Dr. Crewe grew up in Sydney, Australia. Art and ancient history were her two greatest fascinations for as long as she can remember. Success as a graphic designer in Melbourne left her unsatisfied, and she enrolled instead at La Trobe University. Here she found archaeology, the perfect conjunction of her two main interests. Eight muddy, winter weeks of excavation at her Professors David Frankel and Jenny Webb’s site at Marki-Alonia introduced her to Cyprus. Those who dig in Cyprus’ summer heat will chuckle at her recollection of coming in to CAARI to get warm. She stayed on afterward at CAARI to pursue her undergrad Honors thesis on spindle whorls, and speaks warmly of the wonderful support she received from then-Director, Dr. Nancy Serwint.
After publishing her thesis as her first book, she went on to a Ph.D. in Europe under Professor Peltenburg. He introduced her to western Cyprus, and to summertime excavation, at Souskiou-Laona, where she served as Field Director from 2001 to 2006. In 2005-2006 she served as the Cyprus Curator in the Department of Greek and Roman Antiquities at the British Museum, and in 2007 her second book, on Enkomi, was published. This allowed her to extend onto a far larger canvas her interest in the way pottery and its changing technology reveal patterns of social interactions and trade relations.
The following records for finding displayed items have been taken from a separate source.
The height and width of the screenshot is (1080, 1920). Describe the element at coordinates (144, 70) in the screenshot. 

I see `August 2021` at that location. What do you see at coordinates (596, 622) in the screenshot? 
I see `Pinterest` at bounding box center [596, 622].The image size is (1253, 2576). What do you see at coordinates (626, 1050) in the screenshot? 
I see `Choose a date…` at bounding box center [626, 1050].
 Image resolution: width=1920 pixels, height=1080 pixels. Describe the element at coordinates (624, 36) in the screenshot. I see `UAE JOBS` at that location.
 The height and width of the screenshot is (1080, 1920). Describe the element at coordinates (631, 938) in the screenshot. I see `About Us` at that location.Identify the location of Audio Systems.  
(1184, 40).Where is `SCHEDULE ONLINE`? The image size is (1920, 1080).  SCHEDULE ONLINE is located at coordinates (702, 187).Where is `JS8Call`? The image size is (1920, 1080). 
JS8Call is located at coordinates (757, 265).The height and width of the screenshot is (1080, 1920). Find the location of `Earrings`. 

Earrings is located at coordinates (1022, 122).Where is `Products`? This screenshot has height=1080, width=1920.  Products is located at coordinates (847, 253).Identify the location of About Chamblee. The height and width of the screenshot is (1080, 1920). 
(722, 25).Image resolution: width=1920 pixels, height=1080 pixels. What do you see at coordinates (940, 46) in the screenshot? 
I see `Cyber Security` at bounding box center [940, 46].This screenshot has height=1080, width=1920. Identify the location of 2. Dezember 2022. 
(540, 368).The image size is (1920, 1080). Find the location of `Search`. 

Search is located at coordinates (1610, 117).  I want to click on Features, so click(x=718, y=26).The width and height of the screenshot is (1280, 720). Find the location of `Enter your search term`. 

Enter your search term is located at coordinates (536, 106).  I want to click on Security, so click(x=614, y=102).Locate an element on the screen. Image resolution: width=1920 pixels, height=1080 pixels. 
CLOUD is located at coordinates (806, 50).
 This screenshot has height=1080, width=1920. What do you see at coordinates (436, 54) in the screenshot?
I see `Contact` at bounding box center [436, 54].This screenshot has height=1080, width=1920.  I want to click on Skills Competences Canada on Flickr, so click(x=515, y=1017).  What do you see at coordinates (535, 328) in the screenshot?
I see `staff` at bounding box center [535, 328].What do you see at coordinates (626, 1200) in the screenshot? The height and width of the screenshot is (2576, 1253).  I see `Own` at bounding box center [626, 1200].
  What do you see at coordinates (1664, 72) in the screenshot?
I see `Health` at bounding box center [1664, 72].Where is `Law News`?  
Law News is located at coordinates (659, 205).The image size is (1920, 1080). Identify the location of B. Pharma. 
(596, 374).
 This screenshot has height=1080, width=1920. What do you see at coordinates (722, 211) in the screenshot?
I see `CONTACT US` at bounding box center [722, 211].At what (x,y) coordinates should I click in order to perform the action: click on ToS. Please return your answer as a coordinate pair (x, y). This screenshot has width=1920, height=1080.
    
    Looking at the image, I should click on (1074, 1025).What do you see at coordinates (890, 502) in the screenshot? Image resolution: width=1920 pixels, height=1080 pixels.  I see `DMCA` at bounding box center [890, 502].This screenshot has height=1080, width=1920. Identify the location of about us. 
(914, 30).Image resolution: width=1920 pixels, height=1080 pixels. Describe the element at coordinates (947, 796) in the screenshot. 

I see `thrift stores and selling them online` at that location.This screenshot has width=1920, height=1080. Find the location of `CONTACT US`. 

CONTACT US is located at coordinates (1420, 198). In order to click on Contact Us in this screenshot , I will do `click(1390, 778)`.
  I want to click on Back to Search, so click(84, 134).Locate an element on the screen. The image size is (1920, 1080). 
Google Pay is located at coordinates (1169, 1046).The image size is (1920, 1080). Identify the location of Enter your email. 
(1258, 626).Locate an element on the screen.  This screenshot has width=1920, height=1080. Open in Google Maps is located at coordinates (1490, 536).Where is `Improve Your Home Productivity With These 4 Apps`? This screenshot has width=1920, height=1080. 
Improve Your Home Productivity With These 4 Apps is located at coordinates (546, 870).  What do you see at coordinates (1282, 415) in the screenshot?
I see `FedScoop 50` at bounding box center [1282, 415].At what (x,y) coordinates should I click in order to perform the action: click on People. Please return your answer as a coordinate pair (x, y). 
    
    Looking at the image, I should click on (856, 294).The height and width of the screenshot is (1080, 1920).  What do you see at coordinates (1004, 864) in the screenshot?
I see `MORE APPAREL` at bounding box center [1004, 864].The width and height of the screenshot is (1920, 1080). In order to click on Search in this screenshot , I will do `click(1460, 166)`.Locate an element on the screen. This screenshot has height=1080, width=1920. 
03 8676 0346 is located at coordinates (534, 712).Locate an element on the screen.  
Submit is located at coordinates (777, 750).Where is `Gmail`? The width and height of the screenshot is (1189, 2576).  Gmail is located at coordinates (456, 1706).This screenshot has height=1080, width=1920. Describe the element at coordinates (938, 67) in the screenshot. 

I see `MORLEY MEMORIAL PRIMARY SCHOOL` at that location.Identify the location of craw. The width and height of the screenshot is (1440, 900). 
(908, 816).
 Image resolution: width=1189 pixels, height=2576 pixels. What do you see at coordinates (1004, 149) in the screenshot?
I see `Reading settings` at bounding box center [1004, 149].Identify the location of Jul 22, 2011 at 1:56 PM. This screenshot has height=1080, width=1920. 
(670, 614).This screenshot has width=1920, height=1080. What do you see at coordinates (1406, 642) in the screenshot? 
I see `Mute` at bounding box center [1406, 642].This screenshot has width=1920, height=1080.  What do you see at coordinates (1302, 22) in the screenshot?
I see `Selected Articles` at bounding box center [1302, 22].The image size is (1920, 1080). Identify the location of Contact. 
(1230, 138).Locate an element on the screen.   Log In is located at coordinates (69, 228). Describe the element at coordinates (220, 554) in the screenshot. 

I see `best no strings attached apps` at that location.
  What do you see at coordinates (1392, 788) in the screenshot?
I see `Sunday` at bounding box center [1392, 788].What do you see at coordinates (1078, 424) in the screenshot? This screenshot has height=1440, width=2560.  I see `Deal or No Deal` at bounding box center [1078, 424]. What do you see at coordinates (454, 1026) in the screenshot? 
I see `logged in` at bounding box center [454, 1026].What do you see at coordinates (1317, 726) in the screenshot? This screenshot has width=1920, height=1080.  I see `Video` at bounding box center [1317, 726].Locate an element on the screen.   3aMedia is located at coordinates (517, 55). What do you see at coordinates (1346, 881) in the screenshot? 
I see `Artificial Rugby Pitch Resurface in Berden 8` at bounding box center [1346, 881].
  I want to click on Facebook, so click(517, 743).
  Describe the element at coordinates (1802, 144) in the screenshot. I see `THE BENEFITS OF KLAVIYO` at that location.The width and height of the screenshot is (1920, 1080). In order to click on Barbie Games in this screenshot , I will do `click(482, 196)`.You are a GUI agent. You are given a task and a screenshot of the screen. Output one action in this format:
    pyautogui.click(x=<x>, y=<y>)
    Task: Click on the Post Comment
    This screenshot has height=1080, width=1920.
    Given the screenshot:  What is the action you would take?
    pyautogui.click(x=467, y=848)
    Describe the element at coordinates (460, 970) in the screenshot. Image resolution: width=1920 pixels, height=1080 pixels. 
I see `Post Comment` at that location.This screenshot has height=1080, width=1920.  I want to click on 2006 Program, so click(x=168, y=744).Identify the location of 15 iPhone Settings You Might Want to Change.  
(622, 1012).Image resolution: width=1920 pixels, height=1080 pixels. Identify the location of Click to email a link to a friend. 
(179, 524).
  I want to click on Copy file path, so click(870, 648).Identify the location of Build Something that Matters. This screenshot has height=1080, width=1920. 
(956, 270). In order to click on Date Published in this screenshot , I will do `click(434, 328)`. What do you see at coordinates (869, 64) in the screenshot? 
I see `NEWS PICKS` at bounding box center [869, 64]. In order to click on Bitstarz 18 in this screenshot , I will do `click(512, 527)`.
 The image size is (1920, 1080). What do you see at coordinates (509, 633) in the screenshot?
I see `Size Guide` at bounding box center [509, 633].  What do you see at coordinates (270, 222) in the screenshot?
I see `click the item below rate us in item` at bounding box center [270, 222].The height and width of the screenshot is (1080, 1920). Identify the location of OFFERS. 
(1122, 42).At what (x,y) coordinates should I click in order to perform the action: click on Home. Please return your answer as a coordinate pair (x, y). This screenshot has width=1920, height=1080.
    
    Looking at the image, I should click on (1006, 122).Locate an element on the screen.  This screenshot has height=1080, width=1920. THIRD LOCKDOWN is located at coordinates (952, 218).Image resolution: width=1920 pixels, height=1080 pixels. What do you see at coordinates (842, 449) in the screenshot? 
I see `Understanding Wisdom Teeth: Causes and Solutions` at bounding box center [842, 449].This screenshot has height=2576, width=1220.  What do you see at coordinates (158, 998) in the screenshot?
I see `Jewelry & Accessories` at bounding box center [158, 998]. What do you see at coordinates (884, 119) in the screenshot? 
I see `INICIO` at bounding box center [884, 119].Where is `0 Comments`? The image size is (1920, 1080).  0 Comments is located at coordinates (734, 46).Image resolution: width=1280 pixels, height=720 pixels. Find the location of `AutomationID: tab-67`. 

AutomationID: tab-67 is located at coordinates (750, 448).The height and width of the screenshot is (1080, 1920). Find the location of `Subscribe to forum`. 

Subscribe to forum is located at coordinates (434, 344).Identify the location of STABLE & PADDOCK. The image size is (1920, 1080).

In 2007 Dr. Crewe assumed the directorship of the excavations of Kissonerga-Skalia, a post she still holds. A powerful Bronze Age site that also offers rich insights into the relation of Chalcolithic to Early Bronze Age developments, Kissonerga has given ample scope to her keen interest in archaeology as a record of social change, and to her expertise in the technologies and transmission of ceramic forms both within and outside of Cyprus. It also yielded a remarkably well-preserved Bronze Age brewery for producing beer, depicted here, a discovery gleefully reported all around globe. Continuing relations as a visiting academic with the British Museum also allowed her to unite her archaeological expertise with her interest in public dissemination of finds through the creation of on-line presentations on Kissonerga, and she has plans for a far larger digital project ahead.
The Executive Assistant is Vathoulla Moustoukki, a Cypriot who has been with CAARI for over twenty-five years and who provides important continuity, personal commitment, and institutional memory.
Katerina Mavromichalou has been the CAARI Librarian since February 2013. Katerina has a BA in history and archaeology from the University of Cyprus and completed an MA in Maritime Archaeology at the University of Southampton in the UK.